>> START

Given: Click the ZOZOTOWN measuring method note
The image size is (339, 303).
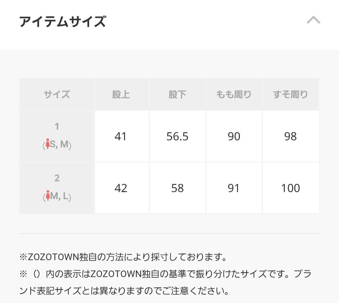Looking at the screenshot, I should (123, 258).
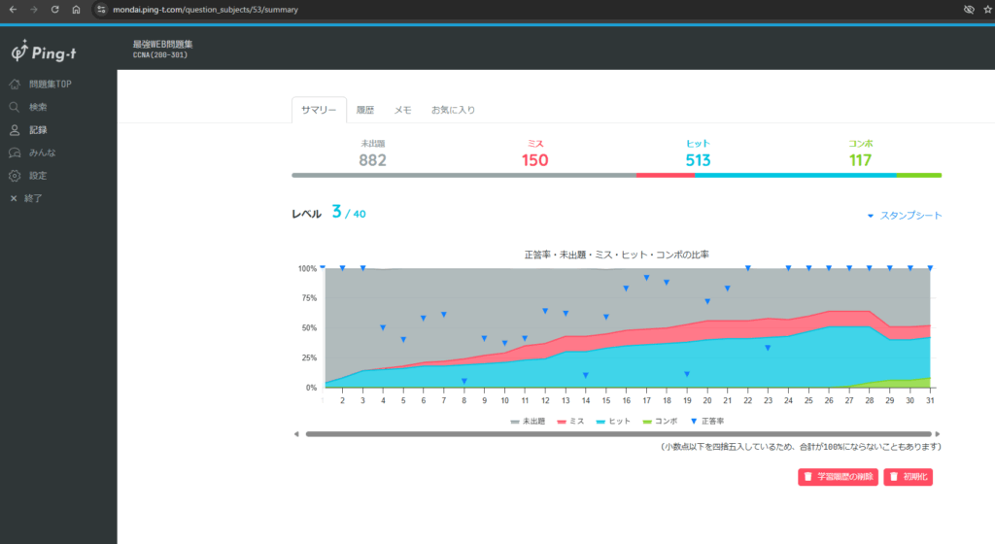
Task: Open 設定 gear icon in sidebar
Action: coord(15,176)
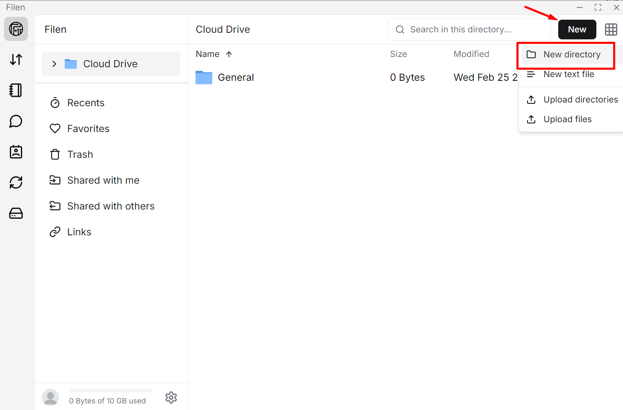The image size is (623, 410).
Task: Open the Sync circular arrows icon
Action: (x=16, y=182)
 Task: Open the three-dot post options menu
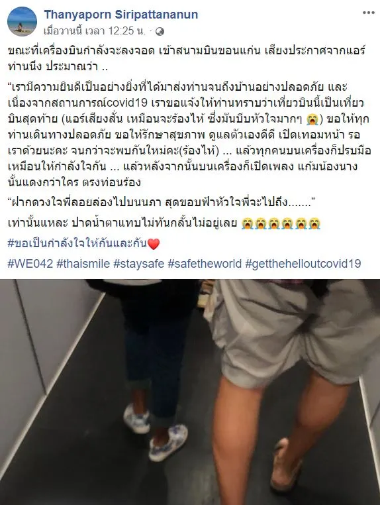tap(369, 13)
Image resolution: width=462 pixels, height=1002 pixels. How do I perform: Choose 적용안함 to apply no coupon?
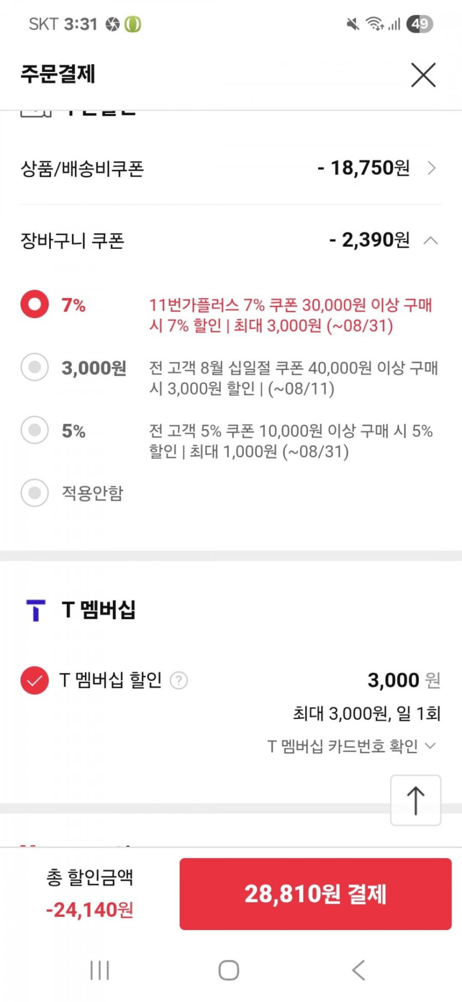click(x=34, y=492)
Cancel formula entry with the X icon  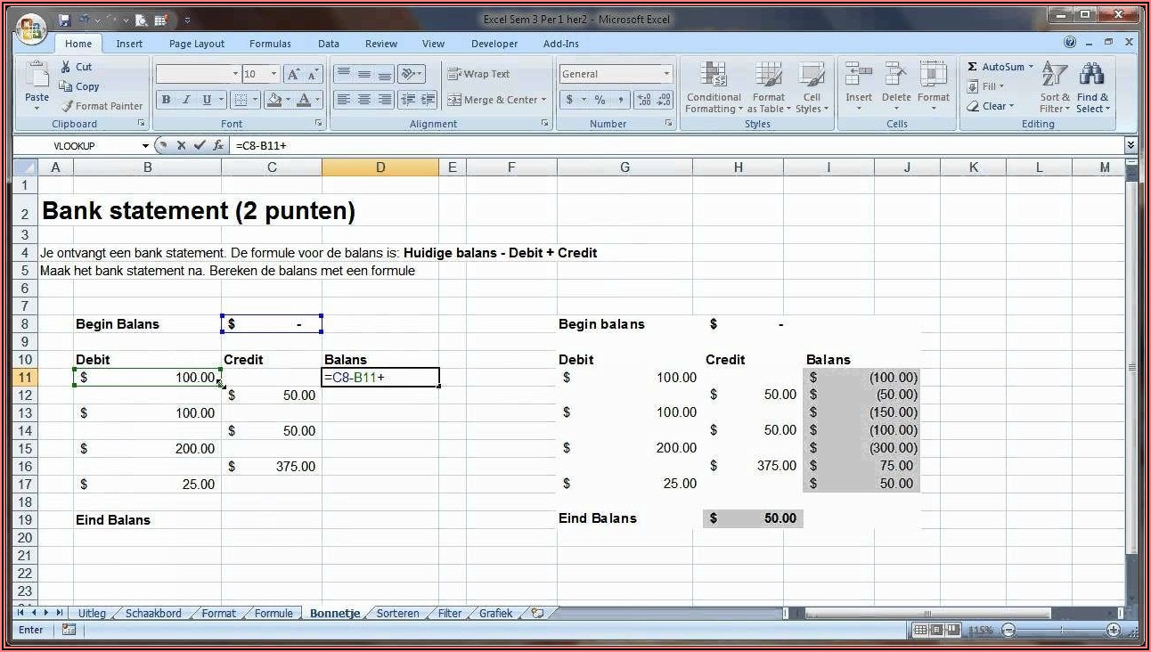[181, 145]
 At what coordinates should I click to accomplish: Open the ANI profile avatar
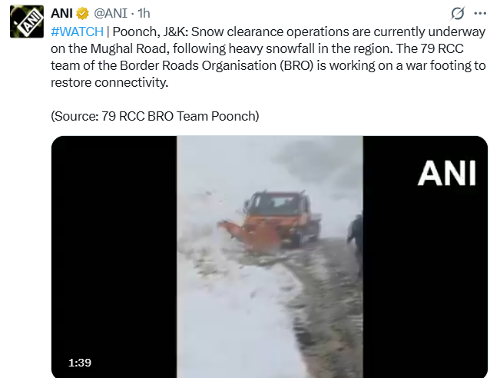point(27,22)
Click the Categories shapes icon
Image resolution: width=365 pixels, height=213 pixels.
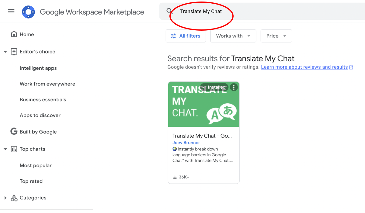tap(14, 198)
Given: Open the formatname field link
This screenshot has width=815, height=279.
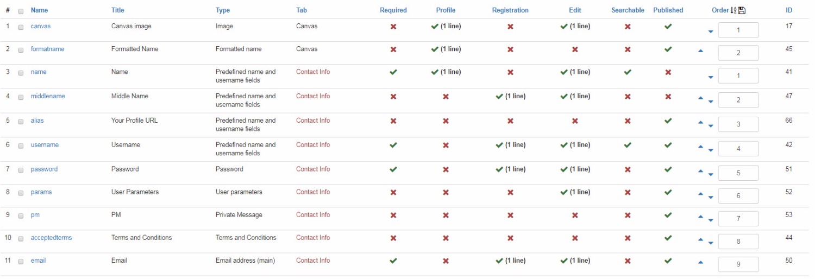Looking at the screenshot, I should click(47, 49).
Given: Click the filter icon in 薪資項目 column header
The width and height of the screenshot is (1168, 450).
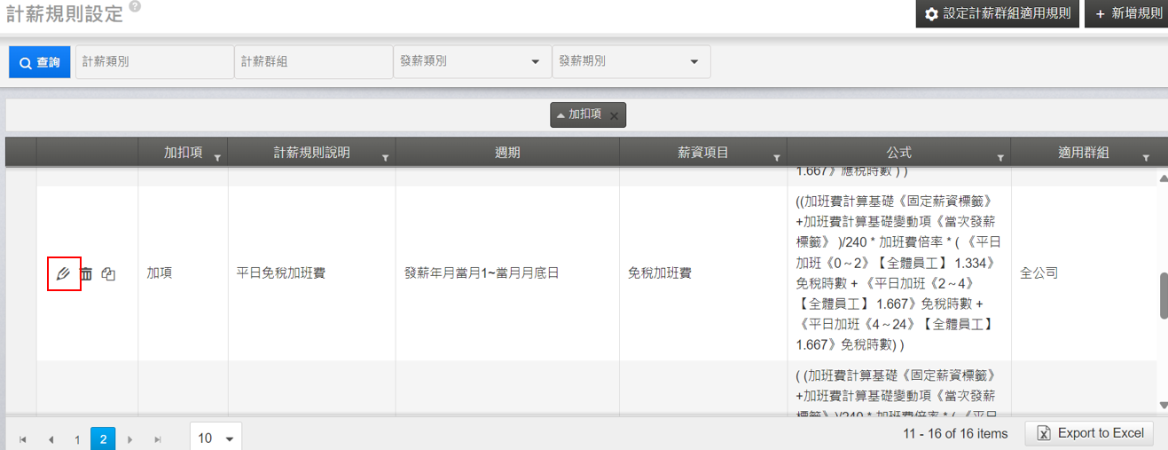Looking at the screenshot, I should click(776, 157).
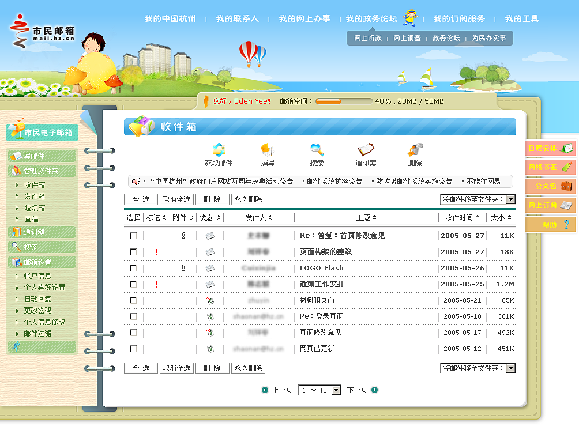Check the checkbox for 页面构架的建议 email
The width and height of the screenshot is (579, 434).
(134, 252)
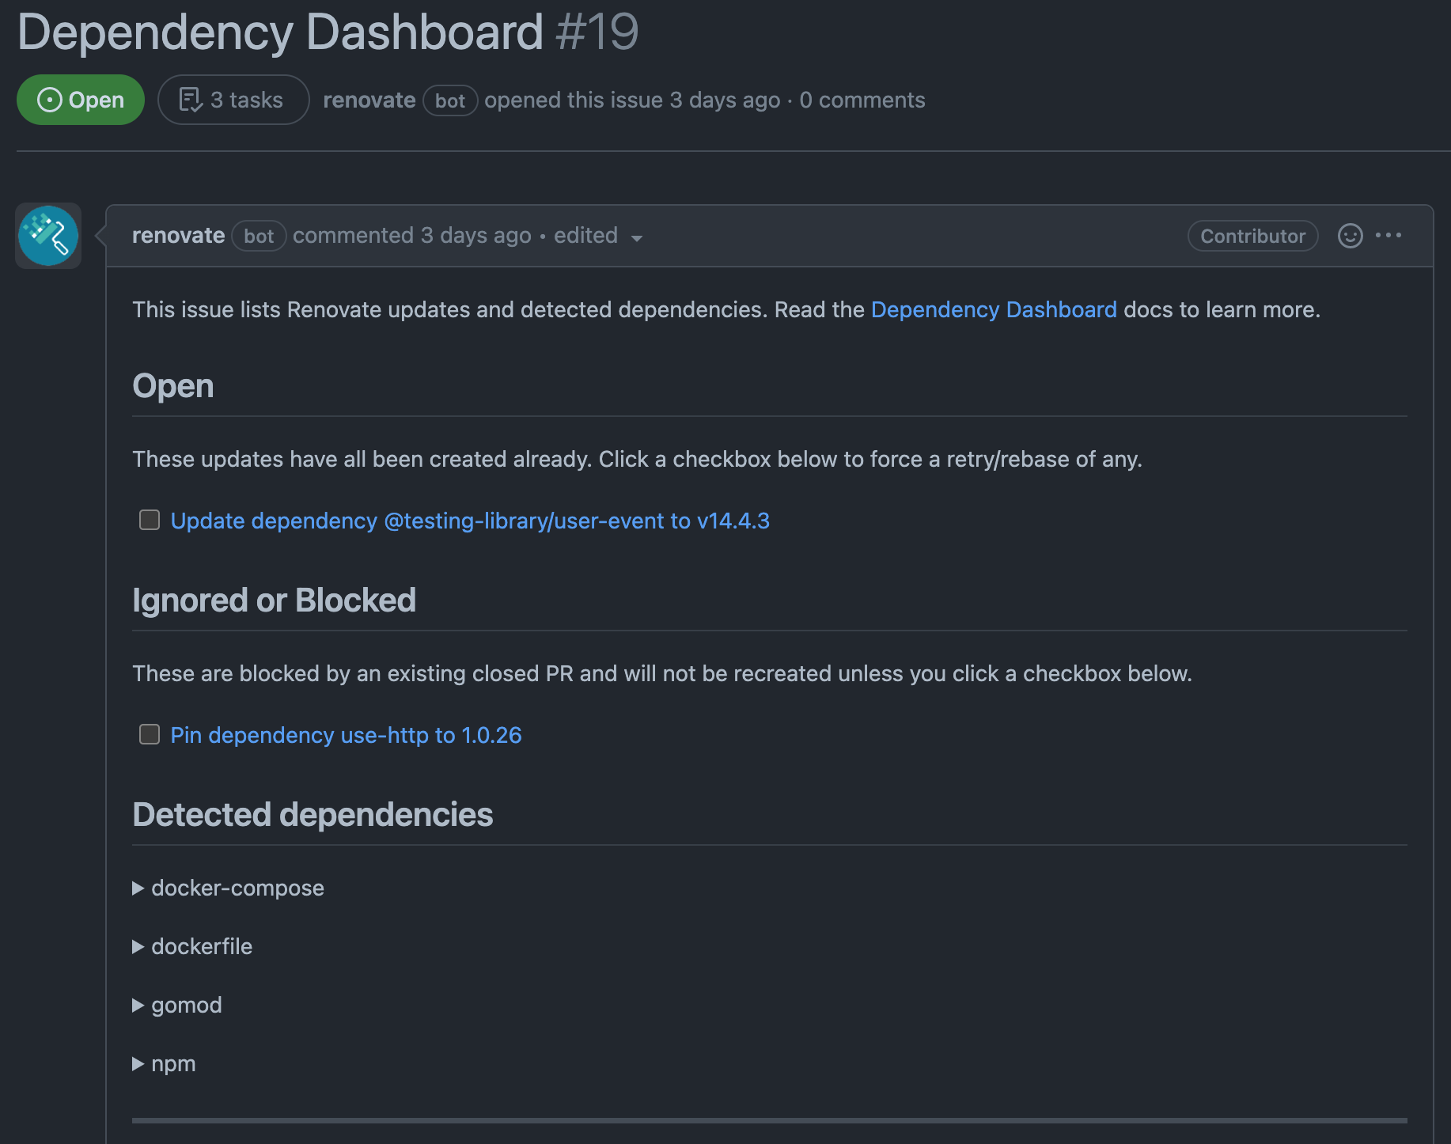Click the Open issue status badge

coord(81,100)
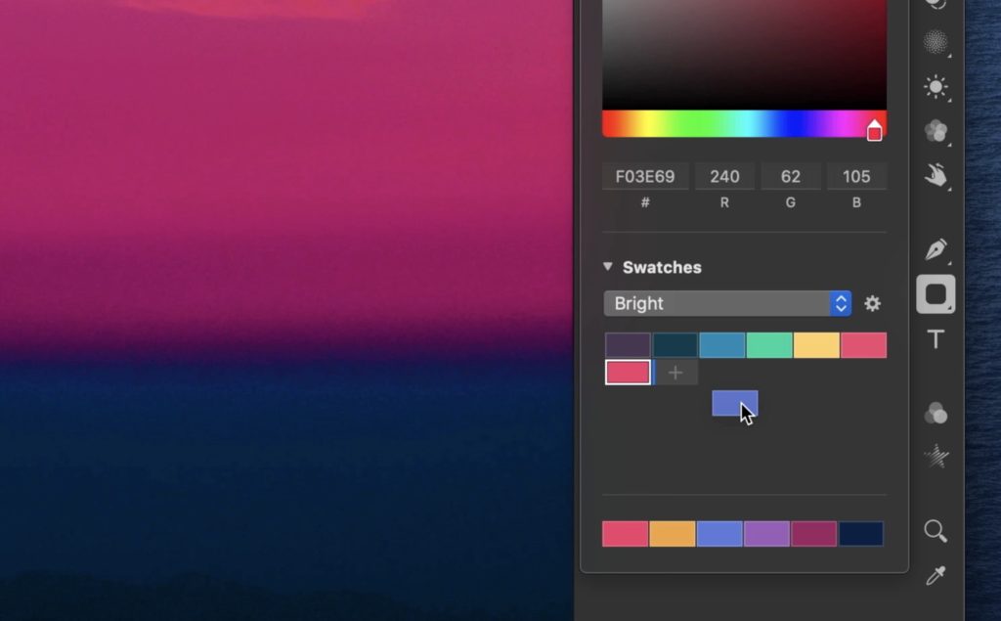Add a new swatch with the plus button

(675, 372)
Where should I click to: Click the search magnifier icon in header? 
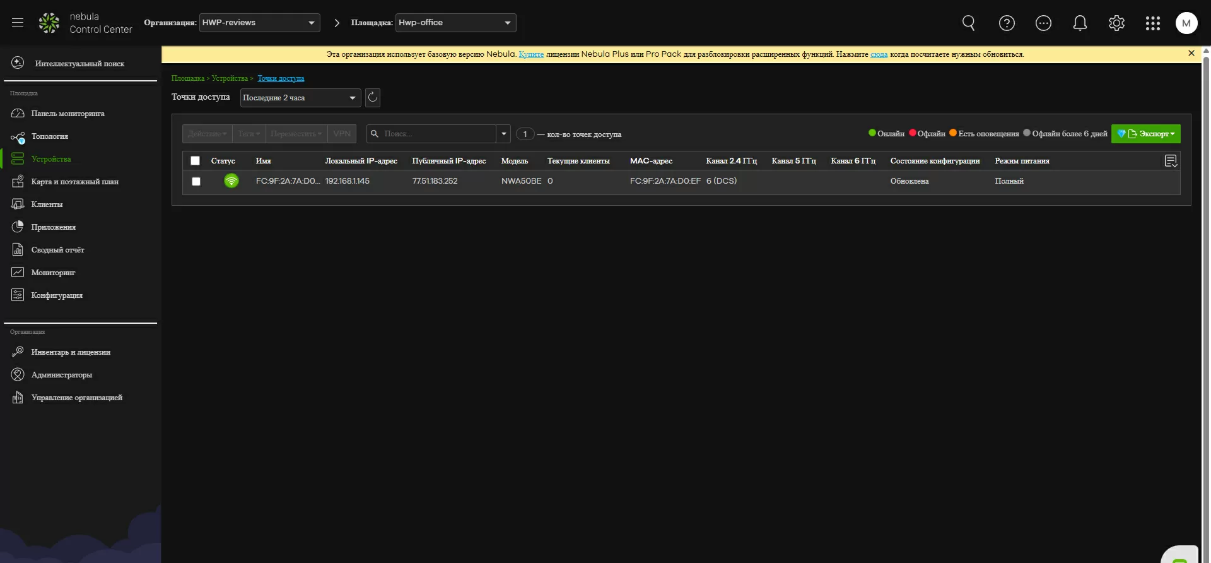click(968, 23)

>> END

Rewrite the lines from the one containing "At what coordinates" up to and including the one containing "tap(14, 198)" as a Markdown table with a Row column for the row number and a Line column for the line, skipping any blank lines. Leave the pictures out of the table.

| Row | Line |
|---|---|
| 1 |  At what coordinates should I click to accomplish: Open the ANI profile avatar |
| 2 | point(27,22) |
| 3 | Click the Categories shapes icon |
| 4 | Image resolution: width=365 pixels, height=213 pixels. |
| 5 | tap(14, 198) |